Eu era o único que tinha pré-requisitos para conseguir fazê-lo com ênfase, os seguintes: 1) do ponto de vista de Goldschmidt, que me havia imortalizado e que em mim via o seu objecto de admiração; 2) do ponto de vista de eu ser um autor espirituoso; 3) do ponto de vista de não me ter dado com os mais importantes, ou de um modo geral com algum partido; 4) do ponto de vista do virtuosismo pessoal, o de se relacionar com todos; 5) do ponto de vista de um renome até aí brilhante, que literalmente não tivera uma única mancha de crítica ou coisa afim; 6) do ponto de vista de ter reservado altruisticamente dinheiro para ser autor; 7) do ponto de vista de ser solteiro, independente, etc.
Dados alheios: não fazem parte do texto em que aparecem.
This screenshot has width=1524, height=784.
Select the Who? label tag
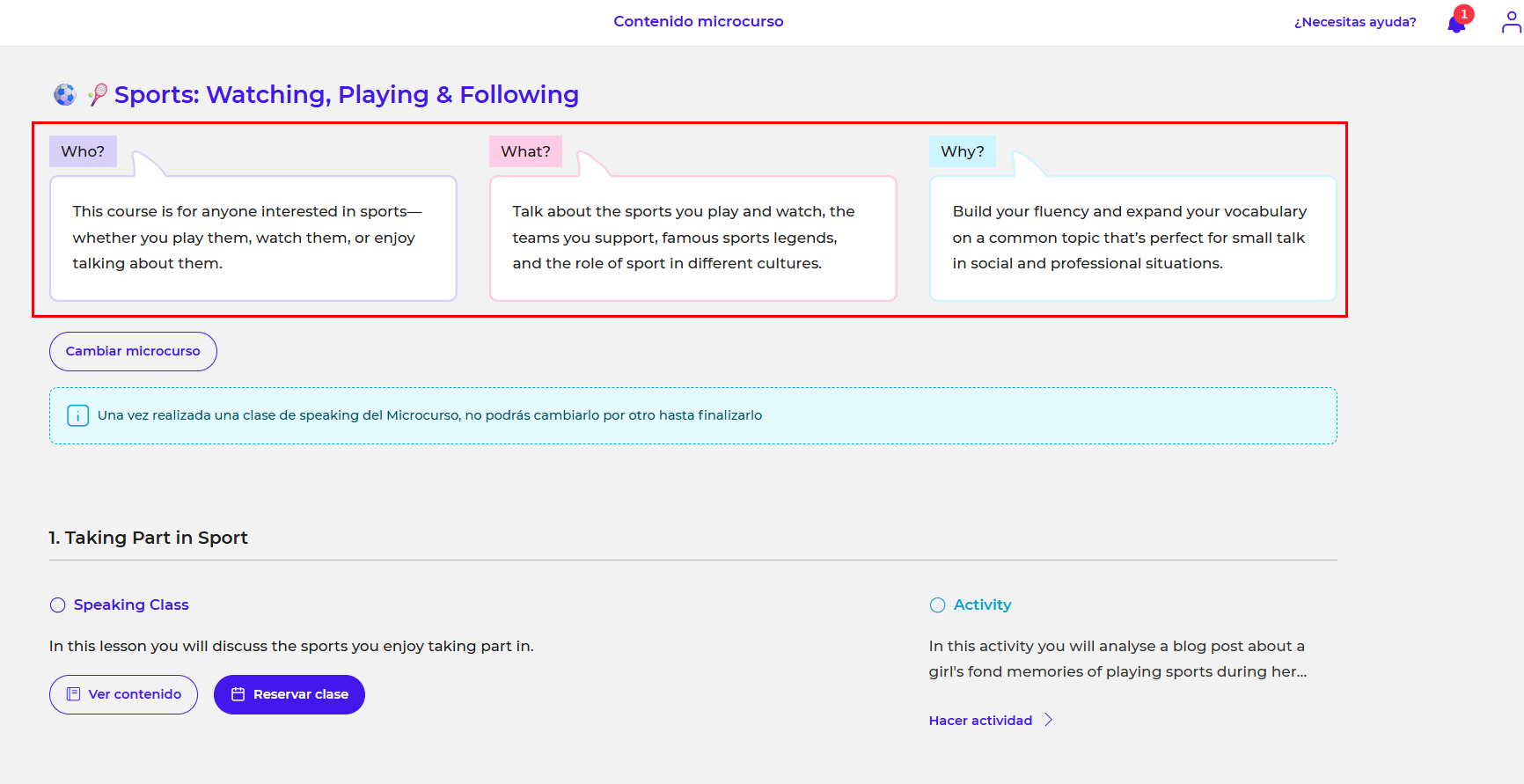click(83, 151)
NB17:13, SKS 23, 172.
[16]
 
Repare-se como esta auto-descrição cabe na categoria de recordação de génio imortal, tal como ele próprio fez em relação a Mozart no capítulo do erótico-musical. Tal como Mozart, Kierkegaard foi imortalizado e alvo de admiração – quer ela seja negativa ou positiva; está acima de Scribe – não é simplesmente cómico, domina o Witz, o que o define, nos termos de Friedrich Schlegel, como escritor filosófico, como crítico do que é social, no mais abrangente dos sentidos; é independente de todos os seus contemporâneos; tal como Sócrates, dá-se com todos os sectores da sociedade; a sua condição financeira deixa-o livre de imposições ou cedências impostas por mecenas, igrejas ou família. Em suma, ao contrário de Mynster, o seu valor e as suas virtudes estão inteiramente dedicadas ao serviço da sua virtù como criador, e não se deixam corromper.
A segunda ocasião reporta-se à justificação avançada por usar um pseudónimo, Inter et Inter, ainda em 1848,para publicar A Crise e Uma Crise na Vida de uma Actriz.Kierkegaard recorda o encanto do virtuoso na sua performance nos seguintes termos:
Antes de prosseguir, era pela última vez tão importante, e tão verdadeiro quanto à minha individualidade, uma vez mais ainda aliciar a navegação, tentar, e tanto quanto possível ao mesmo tempo, dar uma impressão presentânea do virtuosismo da minha diferença. NB6: 29 SKS 21, 27.
[17]
 
O que torna o seu virtuosismo diferente e único é o facto de as múltiplas vozes de que faz uso não esconderem ausência de ideias e de reflexão nem pretenderem enganar o ouvinte/leitor. Na realidade, é este virtuosismo que lhe permite atingir a excelência em todas as matérias que quer abordar e, ao mesmo tempo, representar legitimamente essas mesmas ideias. E tudo isto é feito de maneira imediata, sem rupturas, sem abismos intransponíveis, através de um processo poiético que repete e recorda continuadamente a singularidade de cada autor em cada obra ao longo de uma vida como pensador e escritor. Ora, foi justamente em 1848 que Kierkegaard escreveuO Ponto de Vista da minha Obra como Autor, obra na qual o termo «enganar» é determinante para explicar à posteridade a sua instância autoral. Como sabemos, Kierkegaard afirma que do princípio ao fim ele foi sempre um único autor, que em cada uma das suas obras apresentava aquilo que representava. É óbvio que esta afirmação é verdadeira, precisamente porque ele é um através de ser muitos, cada um deles com a ambição de atingir o patamar superior de virtuosismo, no qual a virtù artística que possibilita a criação de cada uma dessas obras de arte não põe em causa a excelência moral, porque a excelência moral de cada autor é também visível no seu domínio da arte. A heterogeneidade destes autores é determinada pela ideia, pela matéria de cada obra, e também pelo género literário em que esta é escrita, e é trabalhada poieticamente para que se atinja essa afinaçãototal com o leitor, combinado arte e experimentação nos domínios estético, ético e religioso. Este patamar superior de virtuosismo faz coincidir a virtude artística, o respeito observado na criação de uma obra de arte, e uma performance verdadeira que deixa ver essa mesma virtù, com a virtude moral, aquela que reside em ser verdadeiro consigo mesmo, em ser transparente, em ter-se escolhido a si próprio sem enganar o interlocutor a quem se dirige. E por esta porta entramos novamente na confluência das esferas estética, ética e religiosa em Kierkegaard.  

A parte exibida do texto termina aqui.